Comment on France halts iPhone 12 sales over radiation levels
MossyFeathers@pawb.social 1 year ago
This is literally like if France said, “your flashlight is too bright; it’s causing cancer and must be stopped”. The use of the term, “radiation” in this context is disingenuous because they’re basically saying, “the wifi is too strong”. Technically visible light is the same kind of radiation as microwaves, radiowaves, wifi and x-rays. The reason why x-rays are considered harmful and wifi/microwaves/radio/visible light isn’t is because x-rays are much higher energy than the others, and are able to ionize materials they come into contact with. This can cause cancer. You know what doesn’t cause cancer? Wifi. Unless you’re shitting out enough microwave radiation (also not cancer-causing) to cook an egg, it’s pretty harmless. This is the kinda shit anti-vax Facebook moms get upset about. They hear “radiation” and their knee jerks so hard it shatters their jaw.
Taleya@aussie.zone 1 year ago
‘Here is a hard limit. Don’t exceed it’
Apple alone out of every mobile phone manufacturer, including themsleves as this is a single model in question exceeds
You: YOUR LIMIT IS BAD
MossyFeathers@pawb.social 1 year ago
My point is that the limit is goofy. Other manufacturers may not exceed it, but that doesn’t change the fact that it’s goofy to begin with.
Taleya@aussie.zone 1 year ago
doesn’t matter if it is or not. No one else has a problem maintaining the requested safety level.
Letting things slip because “hurr goofy regulation” is why the US has exploding trains
otter@lemmy.ca 1 year ago
I feel like the limit itself could be reasonable (there’s more to the potential harms than ionizing radiation /cancer), but popscience news sites are going to make misleading headlines anyways
MossyFeathers@pawb.social 1 year ago
Can you provide me with articles about that? Afaik the general scientific consensus is that as long as it’s not shoving out >100watts or is releasing EM radiation on an ionizing band (UV and higher), then it’s pretty harmless.

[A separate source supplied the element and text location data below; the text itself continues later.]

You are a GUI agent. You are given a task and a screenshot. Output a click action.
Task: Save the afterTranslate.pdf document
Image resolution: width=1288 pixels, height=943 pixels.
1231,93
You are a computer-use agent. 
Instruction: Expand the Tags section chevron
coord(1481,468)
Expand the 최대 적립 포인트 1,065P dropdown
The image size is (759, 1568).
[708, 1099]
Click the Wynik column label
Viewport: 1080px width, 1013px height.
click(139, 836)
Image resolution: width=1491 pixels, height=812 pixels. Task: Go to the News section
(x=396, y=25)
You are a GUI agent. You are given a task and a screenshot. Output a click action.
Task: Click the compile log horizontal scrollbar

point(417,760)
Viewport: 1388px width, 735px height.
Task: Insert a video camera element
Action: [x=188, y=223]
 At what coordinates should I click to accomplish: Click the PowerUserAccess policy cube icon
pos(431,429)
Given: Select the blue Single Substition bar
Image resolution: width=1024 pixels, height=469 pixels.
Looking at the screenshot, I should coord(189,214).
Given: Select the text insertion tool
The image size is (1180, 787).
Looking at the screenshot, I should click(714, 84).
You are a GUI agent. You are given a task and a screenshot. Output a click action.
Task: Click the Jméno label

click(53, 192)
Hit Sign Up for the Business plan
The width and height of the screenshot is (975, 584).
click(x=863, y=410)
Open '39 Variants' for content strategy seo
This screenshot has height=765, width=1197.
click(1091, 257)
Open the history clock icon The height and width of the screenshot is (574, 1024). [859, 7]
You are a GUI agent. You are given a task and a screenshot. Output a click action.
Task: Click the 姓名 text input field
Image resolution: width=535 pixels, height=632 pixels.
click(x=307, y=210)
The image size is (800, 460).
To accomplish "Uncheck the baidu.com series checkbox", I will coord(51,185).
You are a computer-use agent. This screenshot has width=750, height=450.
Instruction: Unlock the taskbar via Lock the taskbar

Can you warm up a chicken with wifi? Yeah, but afaik a signal that strong would probably already violate various international treaties regarding radio communications long before it got strong enough to have a noticable affect on the chicken.
Think about how many watts your microwave needs to cook food. That’s the amount of power it takes to heat up food using EM radiation that’s been roughly tuned with the intention of penetrating and heating physical matter by generating friction between water molecules. If I understand the article, the iPhone is putting out less than 6 watts. That’s almost nothing. Should there be a limit? Yeah, but to my knowledge, you’d start accidentally jamming communication frequencies around you long before it became a threat to personal health.